POLK COUNTY — Two Democratic candidates are vying for a chance to run against Republican incumbent Jackie Winters for the District 10 Oregon Senate seat in the May 15 primary election.
Winters has served the district, which spans Polk and Marion counties, covering West Salem, Monmouth and Independence, since 2002. She is unopposed in the primary. Democrats Timothy Graham, of Independence, and Deb Patterson, of Salem, want to challenge the long-serving senator. They are both running for the first time.
Graham said he’s running out of concern for the state of education and services to children with special needs.
“I believe in my heart that our kids are our future,” he said. “We have adopted two special needs children and are fostering a third. We need to do more, and we need to do better for the kids in our district and our state.”
Timothy Graham, 53, of Independence
Employment: Stay-at-home dad for the last seven years.
Education: Arizona State University, BA, liberal studies, 2012; Purdue University, master’s in aviation and aerospace management 2015.
Previous government service: U.S. Air Force, 1982-1992; Monmouth Arts & Culture, 2015-16; City of Independence Budget Committee, 2017-18.
Campaign phone number: 706-410-6249.
Campaign website: none.
Years living in district: Four.
Graham said his top concern is making sure qualified teachers are hired to teach special education and securing the fate of the Oregon School of the Deaf.
“Our biggest issue is the average reading level for a graduate from the Oregon School of the Deaf is third grade,” he said. “It’s because the funding has been chopped away and chopped away for other pet projects that there’s not enough money to pay to get qualified teachers.”
He said he would fight any effort to close the school because he believes, if properly funded, the school would produce better results from deaf students than what would happen if they attended schools in their home districts.
“If they close the deaf school and farm out all the kids to mainstream them, the state is going to actually end up paying more money,” he said. “I want to get in there and figure out and make changes and let these people know you can’t do that to our kids.”
Graham said he’s also interested in looking at teacher pay, attracting businesses through temporary tax break programs, and finding ways to help homeless people and vulnerable children, such as those in the LGBT community. He believes the Oregon Department of Human Services needs more qualified foster parents.
Graham said as a would-be rookie, he knows he has a lot to learn, but is willing to put in the time to do it.
“The first thing would be to study, to learn really quick,” he said. “Everybody needs money. It’s figuring out what we really need, what are the necessities.”
Patterson said she’s running to make changes in health care, education, and to balance protections for water, land and air with generating new jobs.
“Honestly, I believe that it is time for change in Senate District 10,” she said. “I believe that I have the experience, the energy, and the ability to serve the people of this district well at this crossroads of our history.”
Deb Patterson, 61, of Salem
Employment: Minister at Smyrna United Church of Christ in Canby since 2013.
Education: B. Mus.
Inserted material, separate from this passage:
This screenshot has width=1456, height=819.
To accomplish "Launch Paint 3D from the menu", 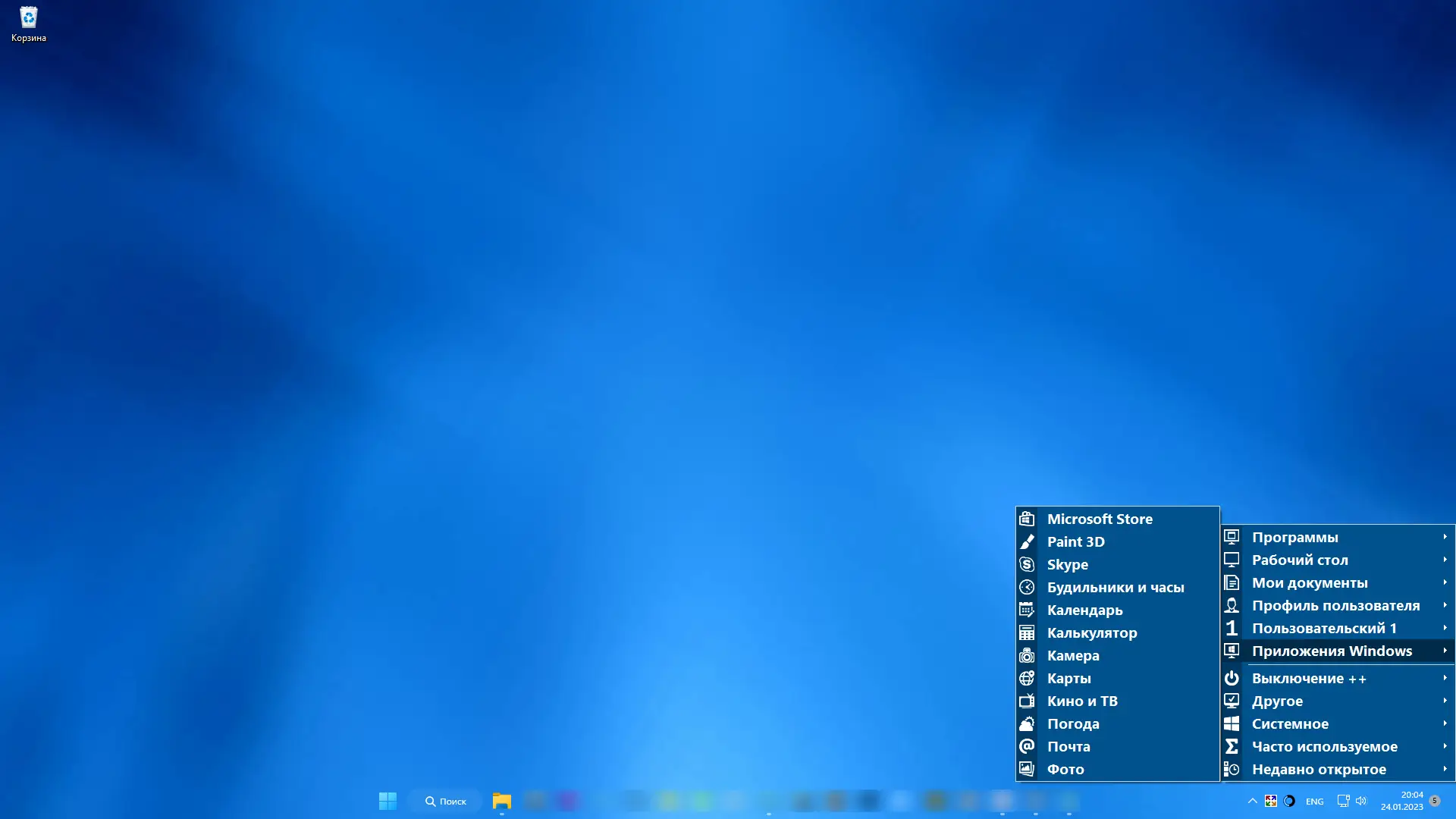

Yankton College, 1974; M. Mus. University of South Dakota, 1981; M. Div. Eden Theological Seminary, 1991; MHA Washington University School of Medicine, 1997; and D. Min, Eden Theological Seminary, 2007.
Previous government experience: Marion County Intellectual and Development Disabilities Advisory Committee since 2012, chairwoman since 2016; Marion County Health Advisory Board since 2017; and Oregon Nursing Home Administrators Board since 2017.
Campaign phone number: 503-400-5224.
Campaign website: http://www.DebPat...">www.DebPattersonO....
Years living in district: 8.
She said in 2017, 245,600 people in Oregon were without health care, about 6.2 percent of the state’s population. She wants to find ways to cover all.
Patterson served 20 years in health care administration as the executive director of Northwest Parish Nurse Ministries in Salem and executive director of the International Parish Nurse Resource Center in St. Louis.
“Given my experience working internationally on access to health care, I would like to help the Universal Access to Healthcare Working Group examine models which could make quality health care affordable and accessible to all Oregonians,” she said.
The state’s graduation rate — 77 percent in 2017 — is another area of concern for Patterson, who, if elected, would like to serve on the Legislature’s Joint Committee on Student Success. She said as the parent of a college student and an adult with special needs, she has unique experience.
“We need to look at finding ways to connect kids with their studies and their peers that are meaningful and help them prepare for vocational success,” she said.
Patterson said another area of focus for her is affordable housing. She’s seen the homeless population grow in Wallace Marine and Riverfront parks, as well as in downtown Salem. Patterson wants to work with developers and landlords to find solutions.
She said, if elected, she would protect all citizens of Oregon.
“This is a state in which the contributions of all are needed — regardless of age, ethnicity, gender, religious orientation, sexual orientation, or national origin — and in which I will stand up for the rights of all,” Patterson said.